- AIM OF THE TASK:
Each line of the listing that holds "computer" counts once; report how many there are, and nothing more.

::: SUPPLIED INFORMATION :::

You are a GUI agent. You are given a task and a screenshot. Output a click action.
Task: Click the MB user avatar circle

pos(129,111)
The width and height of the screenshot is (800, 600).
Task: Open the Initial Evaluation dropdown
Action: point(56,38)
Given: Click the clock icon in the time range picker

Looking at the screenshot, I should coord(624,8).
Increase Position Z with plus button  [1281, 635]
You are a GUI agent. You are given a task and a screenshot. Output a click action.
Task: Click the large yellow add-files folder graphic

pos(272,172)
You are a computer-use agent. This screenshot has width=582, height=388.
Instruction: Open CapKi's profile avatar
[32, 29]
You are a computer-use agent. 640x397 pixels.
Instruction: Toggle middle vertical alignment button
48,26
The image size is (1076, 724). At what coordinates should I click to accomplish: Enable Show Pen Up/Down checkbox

:::
::: SUPPLIED INFORMATION :::

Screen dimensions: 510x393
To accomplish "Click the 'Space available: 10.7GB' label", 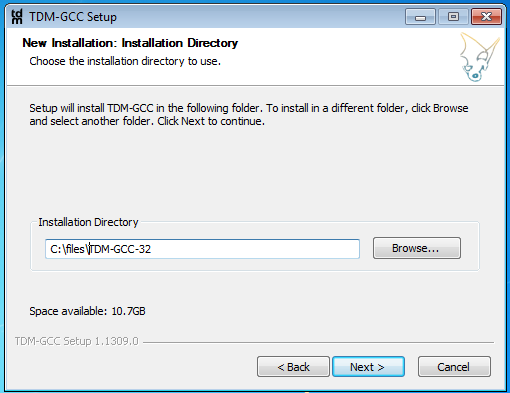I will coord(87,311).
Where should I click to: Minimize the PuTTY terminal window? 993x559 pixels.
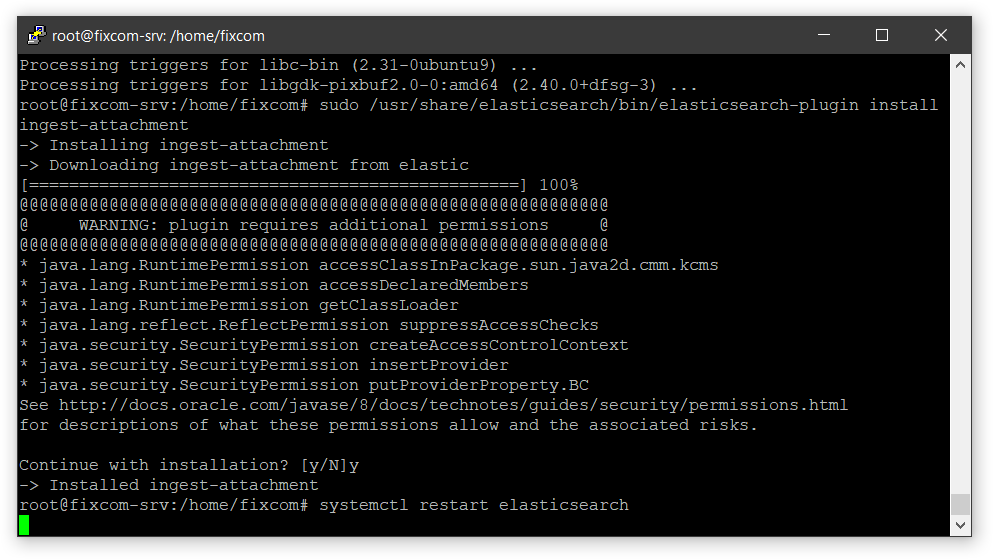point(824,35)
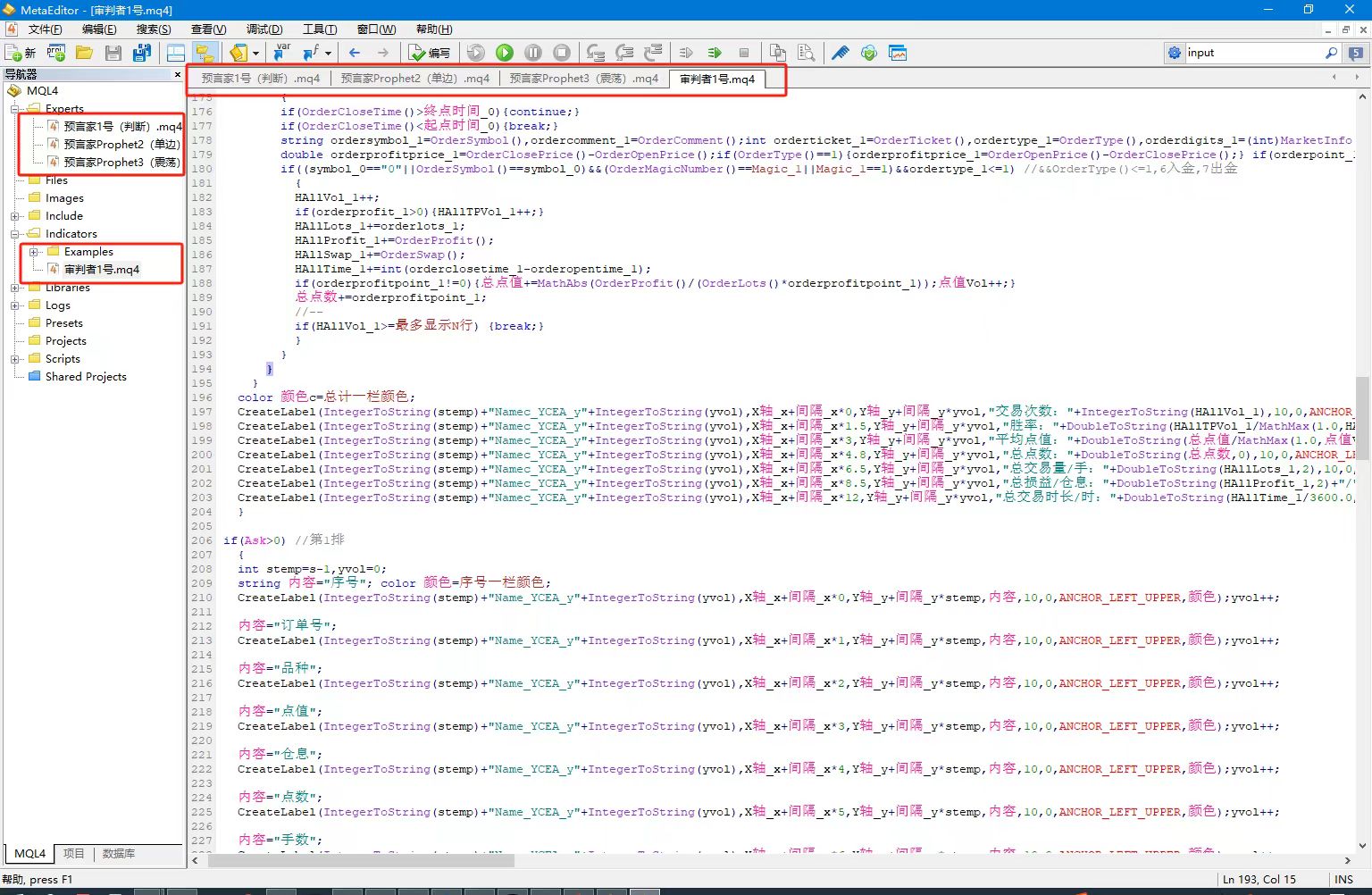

:::

- TASK RESPONSE:
2